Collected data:
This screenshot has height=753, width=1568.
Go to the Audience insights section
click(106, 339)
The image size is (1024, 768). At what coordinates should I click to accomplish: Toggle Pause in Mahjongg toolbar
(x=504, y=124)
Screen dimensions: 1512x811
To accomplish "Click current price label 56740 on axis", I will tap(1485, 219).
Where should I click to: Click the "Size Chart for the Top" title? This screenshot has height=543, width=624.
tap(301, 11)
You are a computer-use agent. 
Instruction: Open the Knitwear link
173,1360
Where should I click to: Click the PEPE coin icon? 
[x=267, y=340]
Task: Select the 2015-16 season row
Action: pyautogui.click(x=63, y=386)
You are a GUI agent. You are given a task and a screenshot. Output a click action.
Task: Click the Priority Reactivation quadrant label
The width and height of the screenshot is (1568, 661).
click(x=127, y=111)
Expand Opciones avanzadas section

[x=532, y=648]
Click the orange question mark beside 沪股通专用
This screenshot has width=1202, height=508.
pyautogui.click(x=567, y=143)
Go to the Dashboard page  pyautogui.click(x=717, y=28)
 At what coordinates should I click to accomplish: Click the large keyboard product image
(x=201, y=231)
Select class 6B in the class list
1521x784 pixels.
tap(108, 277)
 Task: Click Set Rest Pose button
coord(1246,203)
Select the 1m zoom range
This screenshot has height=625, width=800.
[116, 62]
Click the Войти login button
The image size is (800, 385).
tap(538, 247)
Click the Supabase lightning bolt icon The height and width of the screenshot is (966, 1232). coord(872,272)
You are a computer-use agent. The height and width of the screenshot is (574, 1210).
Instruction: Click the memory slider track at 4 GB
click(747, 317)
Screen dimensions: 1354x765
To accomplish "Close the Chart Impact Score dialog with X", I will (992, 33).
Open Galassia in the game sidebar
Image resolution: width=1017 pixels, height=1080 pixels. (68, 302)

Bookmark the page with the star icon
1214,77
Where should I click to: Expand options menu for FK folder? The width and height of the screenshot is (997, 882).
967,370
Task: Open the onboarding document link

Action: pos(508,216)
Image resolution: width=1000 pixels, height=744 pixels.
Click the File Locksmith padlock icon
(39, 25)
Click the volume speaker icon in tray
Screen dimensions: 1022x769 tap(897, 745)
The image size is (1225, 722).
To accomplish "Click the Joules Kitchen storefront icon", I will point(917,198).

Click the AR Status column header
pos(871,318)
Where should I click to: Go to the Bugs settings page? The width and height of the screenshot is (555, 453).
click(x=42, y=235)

▸ Exercise details: Of all the entries above, retype exactly the lines from the line with "The width and height of the screenshot is (1568, 661)." to the line with "The image size is (1225, 722).", both included, and no others.

▸ Response below:
The width and height of the screenshot is (1568, 661).
click(x=127, y=111)
Expand Opciones avanzadas section

[x=532, y=648]
Click the orange question mark beside 沪股通专用
This screenshot has width=1202, height=508.
pyautogui.click(x=567, y=143)
Go to the Dashboard page  pyautogui.click(x=717, y=28)
 At what coordinates should I click to accomplish: Click the large keyboard product image
(x=201, y=231)
Select class 6B in the class list
1521x784 pixels.
tap(108, 277)
 Task: Click Set Rest Pose button
coord(1246,203)
Select the 1m zoom range
This screenshot has height=625, width=800.
[116, 62]
Click the Войти login button
The image size is (800, 385).
tap(538, 247)
Click the Supabase lightning bolt icon The height and width of the screenshot is (966, 1232). coord(872,272)
You are a computer-use agent. The height and width of the screenshot is (574, 1210).
Instruction: Click the memory slider track at 4 GB
click(747, 317)
Screen dimensions: 1354x765
To accomplish "Close the Chart Impact Score dialog with X", I will (992, 33).
Open Galassia in the game sidebar
Image resolution: width=1017 pixels, height=1080 pixels. (68, 302)

Bookmark the page with the star icon
1214,77
Where should I click to: Expand options menu for FK folder? The width and height of the screenshot is (997, 882).
967,370
Task: Open the onboarding document link

Action: pos(508,216)
Image resolution: width=1000 pixels, height=744 pixels.
Click the File Locksmith padlock icon
(39, 25)
Click the volume speaker icon in tray
Screen dimensions: 1022x769 tap(897, 745)
The image size is (1225, 722).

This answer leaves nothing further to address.